Tout d’abord ça n’empêche pas de vieillir ! Croyez-en ma longue expérience. Les médecins vous diront qu’on vieillit mieux quand on a une vie active que quand on passe sa vie sur son canapé ou dans son lit. Agir n’empêche pas de vieillir mais aide à vieillir mieux.
L’autre élément que vous mettez en exergue pour accéder au bonheur, c’est la relation. Pourriez-vous nous en dire quelques mots ?
On ne vieillit pas tout seul, on vieillit avec d’autres. Le bonheur c’est d’agir mais si possible avec d’autres. On ne vieillit pas tout seul mais en même temps on vit seul. Comme l’écrivait Blaise Pascal dans les Pensées : « on mourra seul ». Cela ne veut pas dire qu’on sera seul dans une pièce, isolé. L’isolement c’est quand on n’a pas de relation avec autrui. C’est soit un accident, soit un malheur. Alors que la solitude fait partie de la condition humaine. Quand Pascal dit « on mourra seul », cela ne veut pas dire qu’on mourra dans une pièce où il n’y aura personne d’autre mais cela veut dire que personne ne pourra mourir à votre place. Du même coup on vit seul car personne ne peut vivre à votre place. On aime seul car personne ne peut aimer à votre place. La solitude fait partie de la condition humaine. Il faut l’accepter. Comme le montre le psychanalyste Winnicott, pour arriver à rentrer dans une relation vraie avec autrui, il faut accepter cette condition de solitude. Selon l’écrivain Rainer Maria Rilke, la relation vraie, ça n’est pas la fusion, la disparition de la solitude, c’est deux solitudes qui se saluent et se reconnaissent l’une l’autre.
Pensez-vous que le bonheur puisse être affecté par les nouvelles formes de relation, comme sur les réseaux sociaux ?

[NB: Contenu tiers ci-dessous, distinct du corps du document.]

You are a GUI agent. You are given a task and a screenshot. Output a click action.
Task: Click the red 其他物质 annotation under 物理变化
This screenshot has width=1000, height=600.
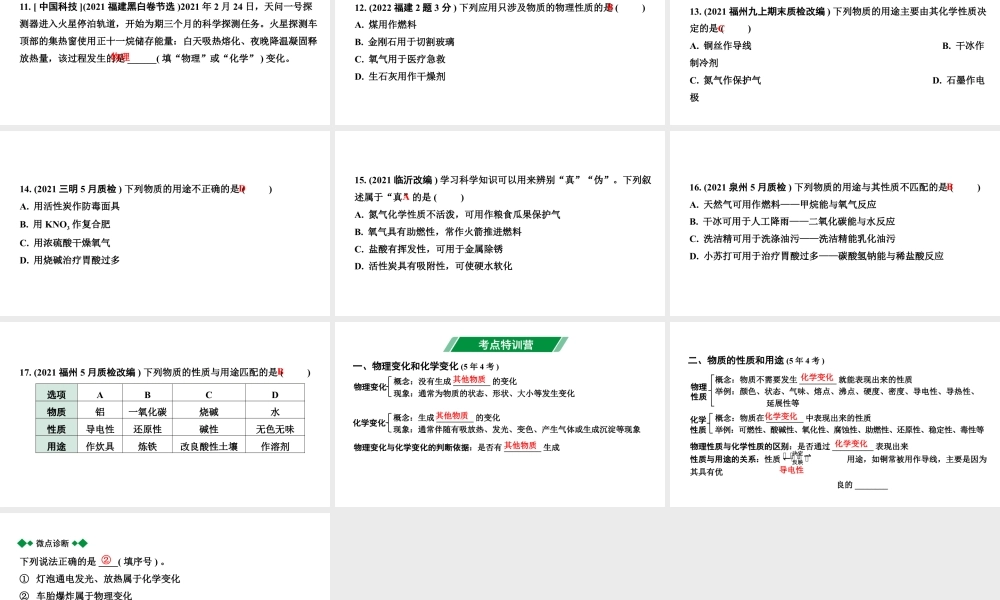pyautogui.click(x=470, y=380)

J’imagine que ça influe sur la manière d’être heureux ou de ne pas être heureux. J’en parle avec prudence car je ne vais jamais sur les réseaux sociaux. Cela agit forcément, d’abord sur notre vie sentimentale, qui est une partie importante du bonheur ou du malheur. Il y a de plus en plus de gens qui ont rencontré leur conjoint sur internet. Donc ça agit. Il ne faut pas noircir le tableau, c’est une opportunité de plus de relation. Donc ça a forcément du positif. Cela a forcément du négatif également, à force de ne plus se voir que sur écran, souvent sous la protection de l’anonymat, un certain nombre de jeunes commence à avoir peur des relations en présence réelle. Cela peut être un danger. On ne reviendra pas en amont, il reste à s’y adapter. Cela ne me paraît pas catastrophique, à condition que chacun ait le courage d’assumer ce qu’il est. Il y a une dimension de vérité qui fait partie des conditions d’authenticité d’une relation avec autrui. Que ce soit en face à face ou à travers un écran, ça ne change pas l’essentiel, à condition qu’on ne profite pas de la distance, de l’écran pour dire n’importe quoi, mentir et faire semblant d’être quelqu’un d’autre. L’exigence de vérité demeure, nouvelles technologies ou pas.
Beaucoup d’entre nous souffrent du contexte difficile que nous traversons (changement climatique, éco-anxiété, difficultés financières...), comment garder un état d’esprit positif ?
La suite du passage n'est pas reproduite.